Following the hijacking of the Indian Airlines Flight IC 814 in December 1999, the hostage swap that followed involved the release of Masood Azhar who was then lodged in an Indian jail.

The Jaish leader, along with other released terrorists, drove out of Kandahar airport in an open jeep for an unknown destination in Pakistan.

Masood Azhar later appeared in public as a Pakistani hero and freely held anti-India rallies throughout that country. Masood’s gang was back in action in Pathankot with a familiar message from the Pakistani military: we can hit you any time we wish and you are mistaken to presume relations with us can be restored without addressing the Kashmir issue.

The Pathankot attack has evoked predictable response in India: outrage, criticism of the Indian response and demands that talks with Pakistan be put on hold.

The Indian reaction is ludicrously banal and raises the inevitable question of whether New Delhi will ever be able to prevent similar attacks in future.

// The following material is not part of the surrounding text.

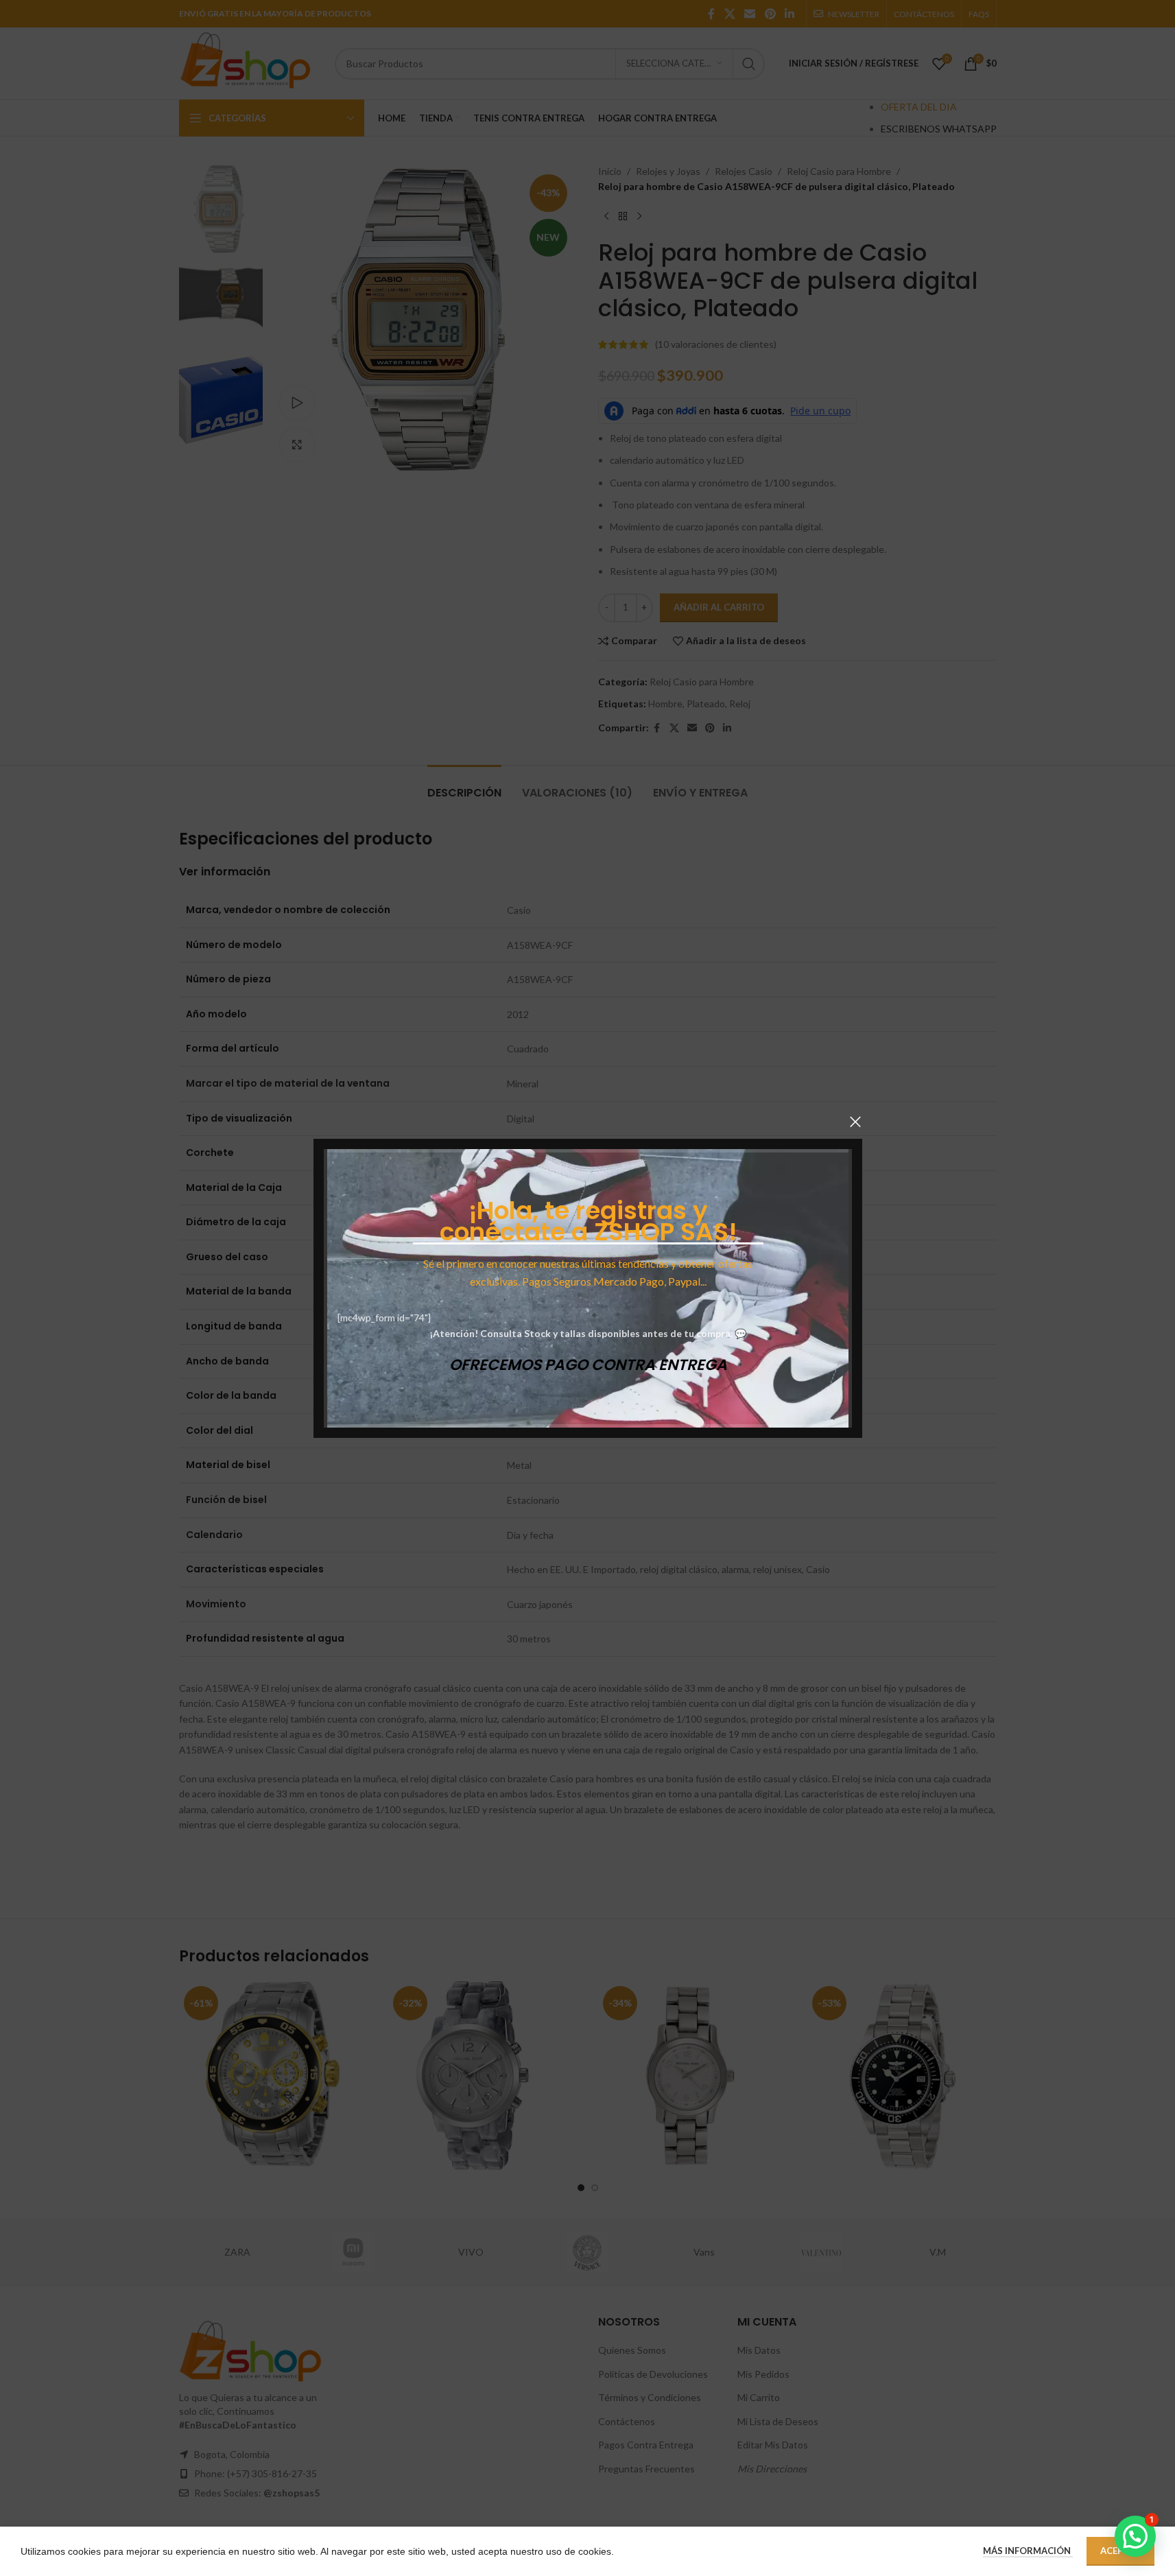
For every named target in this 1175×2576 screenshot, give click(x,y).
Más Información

Then there is the usual vacillation over whether to talk to Islamabad or not.

New Delhi might be the injured party but retreating in a huff from any engagement might not be the best strategy, especially because Pakistan’s civilian leadership headed by Prime Minister Nawaz Sharif offers a sliver of hope.

He is a one strong Pakistani civilian leader keen on restoring relations with India for several very practical reasons. Sharif’s Pakistan is bleeding on many fronts, economic, political as well as social.

The constant and continued enmity with India is beginning to hurt its self-interest, especially on the economic and security fronts.

His Army chief, General Raheel Sharif, is rumoured to be on the same page with him. General Sharif has, on several occasions, declared his intention to root out all varieties of terrorism from Pakistan.

The trouble is that the Pakistan Army is larger than its current chief. The Pakistan military today constitutes a political-economic class with a substantial constituency and huge influence. The Pakistan Army is not just a professional force but an economic conglomerate with vast business interests and political influence on the governance of the country. A large body of former Army men, their families, supporters, flunkeys and hangers on depend on the continued ascendancy of Army HQ in affairs of the country.

However, there might be one factor that could be prompting a rethink on the Pakistan Army’s traditional posture on Kashmir. If some recent reports are to be believed, then the Chinese are pressuring Islamabad to constitutionally legitimise the status of Gilgit-Baltistan, which is part of the undivided state of Jammu and Kashmir and an area that India lays claim to.

The Chinese have decided to make strategic investments in Gilgit-Baltistan in the form of power projects, highways, tunnels piercing formidable mountain ranges, dry ports and so on.

The Chinese strategic corridor stretching from its restive Xinjiang Province to the warm waters of the Arabian Sea will begin in Gilgit-Baltistan and end in Balochistan province’s Gwadar Port.

Both ends of this corridor are in dispute. Balochistan is a province in turmoil where the Pakistan Army has been brutally suppressing a decades old insurgency. Gilgit-Baltistan, a vast region of Jammu & Kashmir traversed by the River Indus, has always been under the jackboots of the Pakistan Army.

The Pakistan government has so far claimed that the formal status of Gilgit-Baltistan will be determined only after the resolution of the Kashmir dispute with India.

The region therefore remains part of the disputed state of Jammu and Kashmir.

Beijing however is not prepared to wait indefinitely and wants its strategic investments to be above international controversy.

If Islamabad wishes to legitimise Gilgit-Baltistan’s status as an integral province of Pakistan as per Beijing’s wishes, it will have to do a deal with New Delhi.

This posits an interesting scenario and one where the Pakistan Army’s hand might be forced.

Disengaging with Prime Minister Sharif might therefore be a singularly bad idea despite the provocation from the thugs at Rawalpindi.